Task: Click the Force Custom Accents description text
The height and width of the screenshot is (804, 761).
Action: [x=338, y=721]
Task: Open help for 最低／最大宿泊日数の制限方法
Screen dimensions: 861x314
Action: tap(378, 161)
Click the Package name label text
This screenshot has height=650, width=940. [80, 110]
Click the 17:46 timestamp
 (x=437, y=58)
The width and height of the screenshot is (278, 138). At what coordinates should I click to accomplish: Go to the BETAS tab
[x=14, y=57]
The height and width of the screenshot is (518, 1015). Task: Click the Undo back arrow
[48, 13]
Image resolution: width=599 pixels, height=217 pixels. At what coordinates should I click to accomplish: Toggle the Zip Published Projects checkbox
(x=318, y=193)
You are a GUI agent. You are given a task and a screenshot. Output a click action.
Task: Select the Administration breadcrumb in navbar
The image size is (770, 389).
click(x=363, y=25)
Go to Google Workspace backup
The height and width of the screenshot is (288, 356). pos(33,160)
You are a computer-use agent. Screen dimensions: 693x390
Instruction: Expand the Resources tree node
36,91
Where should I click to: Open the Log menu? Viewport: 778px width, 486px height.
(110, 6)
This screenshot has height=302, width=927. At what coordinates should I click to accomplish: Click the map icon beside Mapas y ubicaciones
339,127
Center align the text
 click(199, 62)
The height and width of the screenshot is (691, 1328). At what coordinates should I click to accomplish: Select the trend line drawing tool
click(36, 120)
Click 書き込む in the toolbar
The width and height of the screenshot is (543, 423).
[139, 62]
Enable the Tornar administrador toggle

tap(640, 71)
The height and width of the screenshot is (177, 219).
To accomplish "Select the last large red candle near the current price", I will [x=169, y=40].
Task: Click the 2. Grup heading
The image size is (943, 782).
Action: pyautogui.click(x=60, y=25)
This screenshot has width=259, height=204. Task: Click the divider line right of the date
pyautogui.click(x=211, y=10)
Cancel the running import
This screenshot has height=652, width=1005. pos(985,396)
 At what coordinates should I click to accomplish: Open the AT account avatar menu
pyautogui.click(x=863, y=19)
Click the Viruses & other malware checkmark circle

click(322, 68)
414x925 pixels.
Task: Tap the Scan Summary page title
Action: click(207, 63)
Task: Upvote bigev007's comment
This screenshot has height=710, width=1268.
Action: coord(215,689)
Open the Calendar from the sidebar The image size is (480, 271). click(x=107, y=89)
***
▶ [ABOUT THIS TASK] Which lines of the listing above hold the word "agent"? Copy each of them.

▶ [ANSWER TO THIS PROBLEM]
You are a GUI agent. You are given a task and a screenshot. Output a click action.
You are a computer-use agent. Screen dimensions: 693x390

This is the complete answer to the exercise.